**Data supplied:**
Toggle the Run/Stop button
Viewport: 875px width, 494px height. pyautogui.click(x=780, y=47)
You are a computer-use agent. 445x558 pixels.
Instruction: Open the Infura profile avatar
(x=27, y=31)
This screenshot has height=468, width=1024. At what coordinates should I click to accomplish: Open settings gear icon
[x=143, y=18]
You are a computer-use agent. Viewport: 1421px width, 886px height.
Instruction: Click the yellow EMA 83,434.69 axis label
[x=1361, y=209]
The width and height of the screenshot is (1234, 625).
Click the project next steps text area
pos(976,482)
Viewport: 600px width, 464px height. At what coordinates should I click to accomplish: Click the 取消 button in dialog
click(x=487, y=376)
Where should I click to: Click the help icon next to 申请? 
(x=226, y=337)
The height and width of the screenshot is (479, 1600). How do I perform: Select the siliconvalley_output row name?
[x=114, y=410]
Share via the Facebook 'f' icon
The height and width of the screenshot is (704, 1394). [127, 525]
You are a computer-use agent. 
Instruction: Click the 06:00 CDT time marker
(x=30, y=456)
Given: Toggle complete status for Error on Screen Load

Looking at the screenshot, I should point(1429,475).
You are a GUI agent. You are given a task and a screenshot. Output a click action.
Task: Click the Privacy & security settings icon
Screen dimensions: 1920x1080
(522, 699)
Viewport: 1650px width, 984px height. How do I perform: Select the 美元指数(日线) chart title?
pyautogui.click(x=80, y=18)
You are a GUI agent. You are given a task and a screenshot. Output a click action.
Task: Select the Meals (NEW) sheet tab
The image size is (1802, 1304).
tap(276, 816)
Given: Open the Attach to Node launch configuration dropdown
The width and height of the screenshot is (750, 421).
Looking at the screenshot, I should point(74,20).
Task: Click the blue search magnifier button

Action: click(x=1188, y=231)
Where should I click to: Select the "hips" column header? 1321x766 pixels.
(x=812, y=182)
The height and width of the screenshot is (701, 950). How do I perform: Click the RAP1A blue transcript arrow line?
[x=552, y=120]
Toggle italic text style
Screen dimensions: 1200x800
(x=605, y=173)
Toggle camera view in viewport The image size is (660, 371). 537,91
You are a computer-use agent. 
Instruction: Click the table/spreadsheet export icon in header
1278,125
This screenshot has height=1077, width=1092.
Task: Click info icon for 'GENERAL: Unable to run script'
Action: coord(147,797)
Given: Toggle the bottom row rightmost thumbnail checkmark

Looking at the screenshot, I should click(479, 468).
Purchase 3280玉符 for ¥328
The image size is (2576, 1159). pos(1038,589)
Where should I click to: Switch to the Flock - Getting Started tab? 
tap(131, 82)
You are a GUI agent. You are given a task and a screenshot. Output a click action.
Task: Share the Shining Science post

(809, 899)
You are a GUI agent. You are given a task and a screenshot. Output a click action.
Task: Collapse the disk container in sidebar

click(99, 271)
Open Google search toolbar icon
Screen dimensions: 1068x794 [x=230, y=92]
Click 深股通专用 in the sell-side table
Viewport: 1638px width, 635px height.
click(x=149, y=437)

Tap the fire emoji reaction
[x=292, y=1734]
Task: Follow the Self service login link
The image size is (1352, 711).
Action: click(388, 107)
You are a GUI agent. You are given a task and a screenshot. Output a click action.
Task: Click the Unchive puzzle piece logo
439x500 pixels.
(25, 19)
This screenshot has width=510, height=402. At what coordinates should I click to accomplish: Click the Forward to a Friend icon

**Goal:**
Turn the records into a two-column CSV with the header request,answer, one row per record, starting at the line that has "The width and height of the screenshot is (1234, 625)." and stopping after the line that has "click(x=487, y=376)". Put each text and each answer in a single quoted field, replacing line breaks with spaces.

**Problem solution:**
request,answer
"The width and height of the screenshot is (1234, 625). Click the project next steps text area","pos(976,482)"
"Viewport: 600px width, 464px height. At what coordinates should I click to accomplish: Click the 取消 button in dialog","click(x=487, y=376)"